__Required task__. Copy out every line of the entries below word for word, omitting the pictures from your answer.

__Data provided__.

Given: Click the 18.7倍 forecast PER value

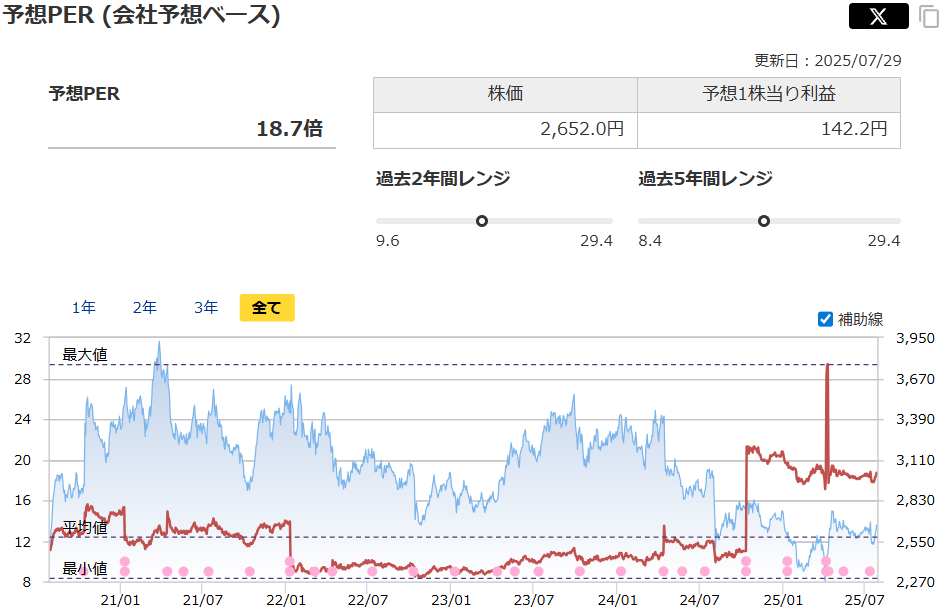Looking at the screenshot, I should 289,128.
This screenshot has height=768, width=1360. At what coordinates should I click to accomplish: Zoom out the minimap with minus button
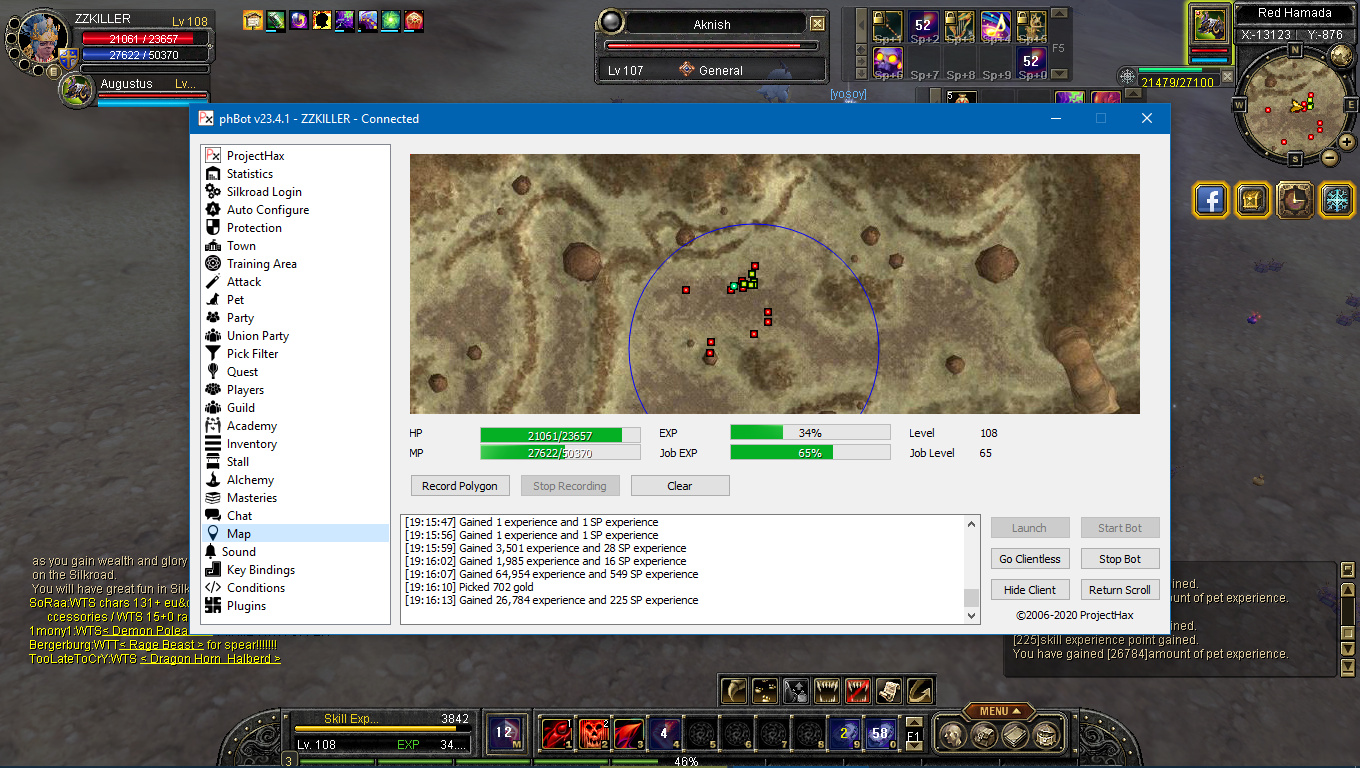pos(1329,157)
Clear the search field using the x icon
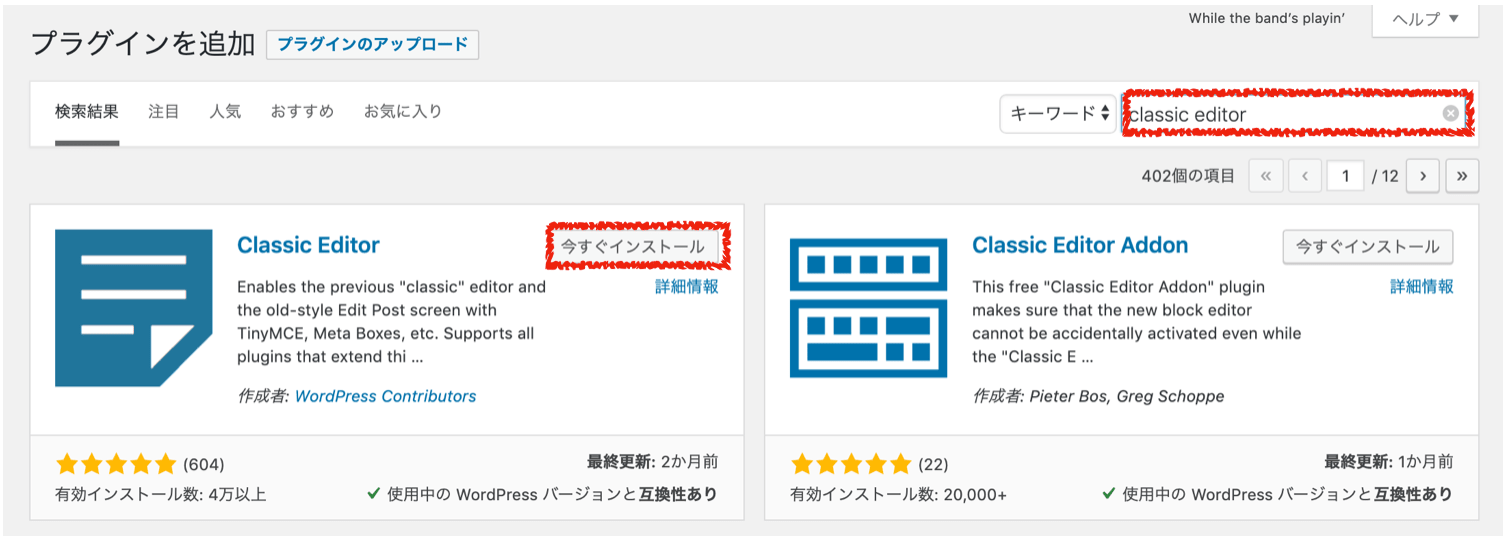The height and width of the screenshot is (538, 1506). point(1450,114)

__Worked solution__.
Given: Click the 18.7倍 forecast PER value

Looking at the screenshot, I should 289,128.
This screenshot has height=768, width=1360. At what coordinates should I click to accomplish: Zoom out the minimap with minus button
pos(1329,157)
Clear the search field using the x icon
The height and width of the screenshot is (538, 1506). point(1450,114)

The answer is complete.